I am trying to consider whether this is possible and/or reasonable:
Let $X_n:\Delta_n \to \mathbb{R}$ be a sequence of random variables, defined over a unique space $\Delta_n \subseteq \Omega$ for each $n$. The $\Delta_n \to \Delta$ in some sense of convergence of metric spaces. Is it reasonable to consider whether the $X_n$ converge in distribution to some $X:\Delta \to \mathbb{R}$?
I haven't found this described in this way anywhere but it seems like a reasonable idea to me (surely I haven't just made it up?!) as convergence in distribution should be convergence of the distribution functions $F_n (t) = \mu_n \{ \omega \in \Delta_n | X_n(\omega ) < t \}$ where $\mu_n$ is the conditional probability measure associated to $\Delta_n$.

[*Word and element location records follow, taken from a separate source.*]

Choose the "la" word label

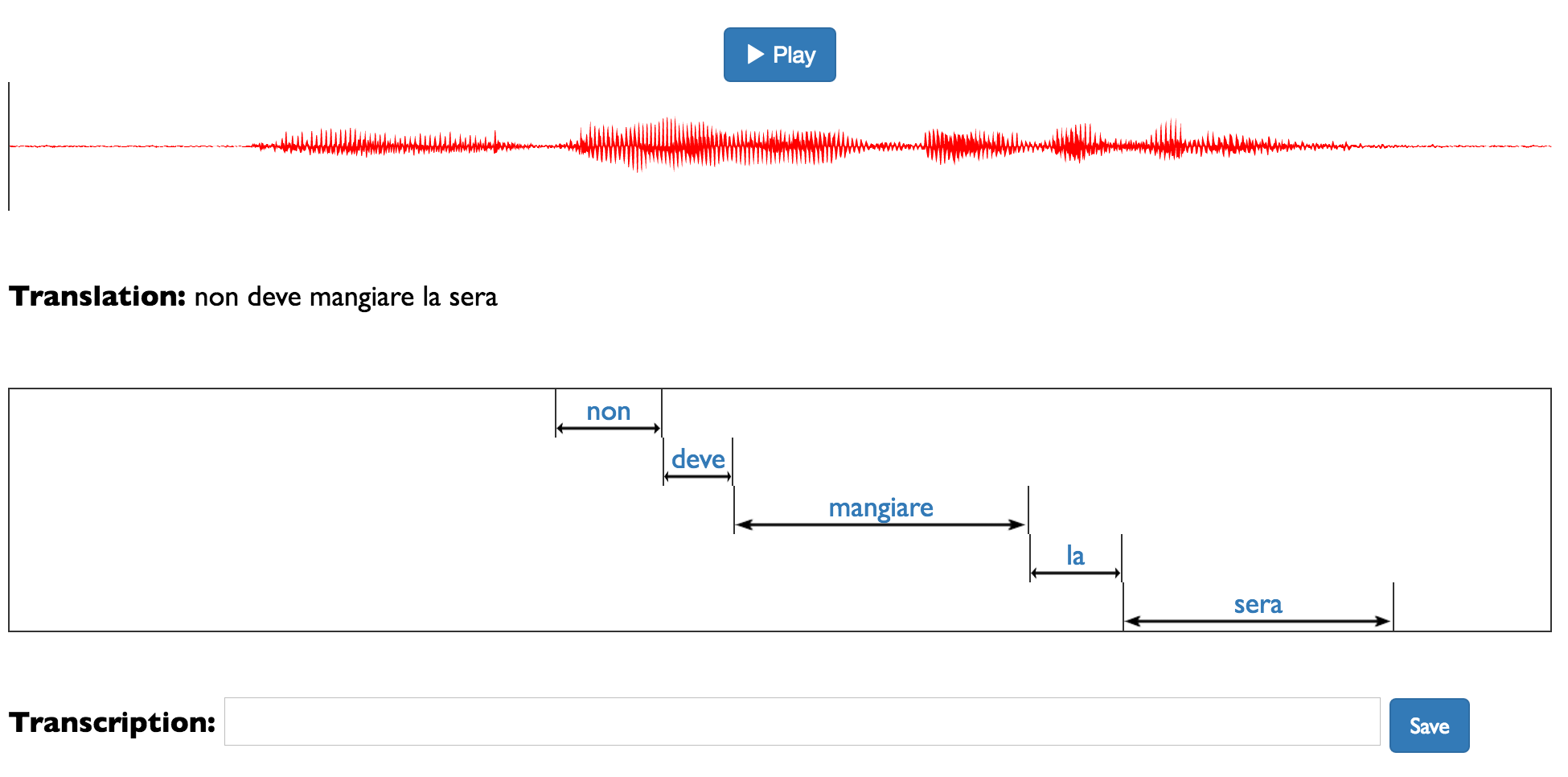pos(1075,556)
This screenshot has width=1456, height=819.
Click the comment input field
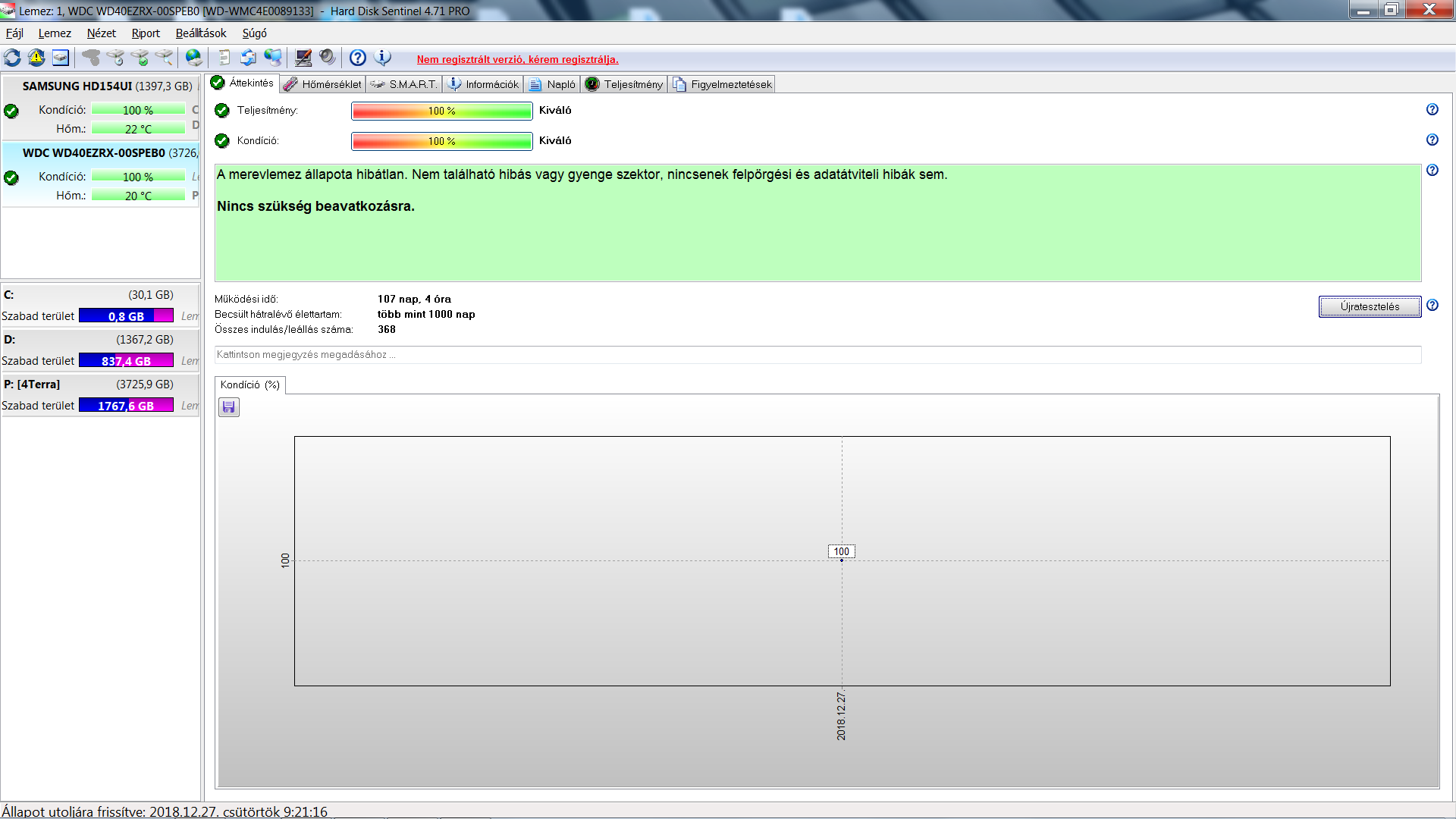[x=817, y=355]
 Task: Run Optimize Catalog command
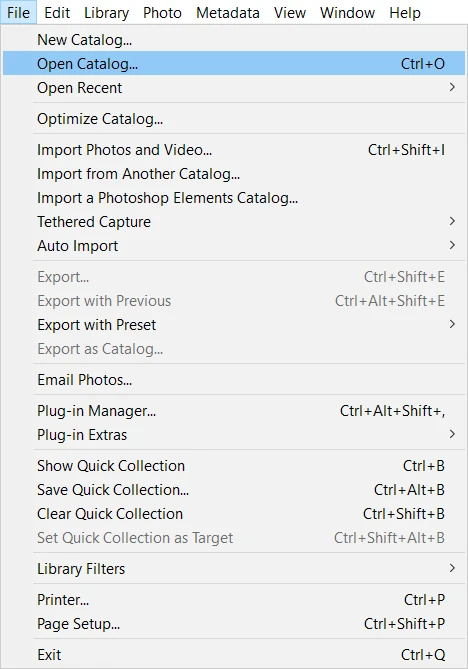[x=234, y=119]
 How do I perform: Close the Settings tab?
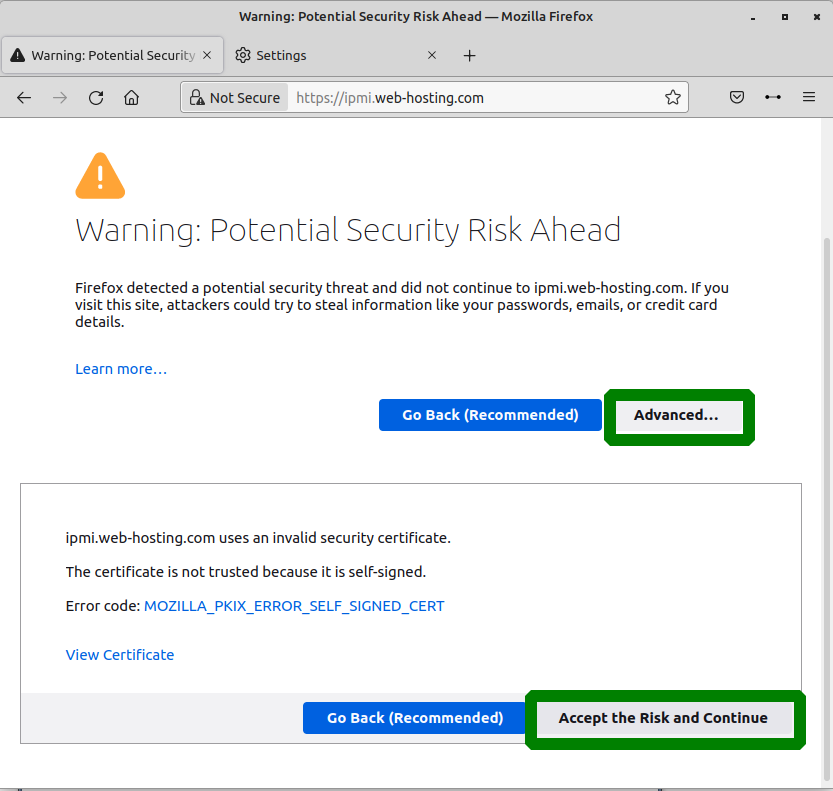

If yes then can anybody point to anywhere that might help me calculate the distribution of $X$ for some particular examples I have, or anywhere that might talk about this idea and provide any theorems giving properties as I am struggling to get my head around it all?
Convergence in distribution refers to a (well defined) convergence of the distributions, that is, of some probability measures defined on the target space. Thus the target space must be fixed (in your case, this seems to be the real line for every $n$ hence everything is fine) but the source spaces are simply irrelevant.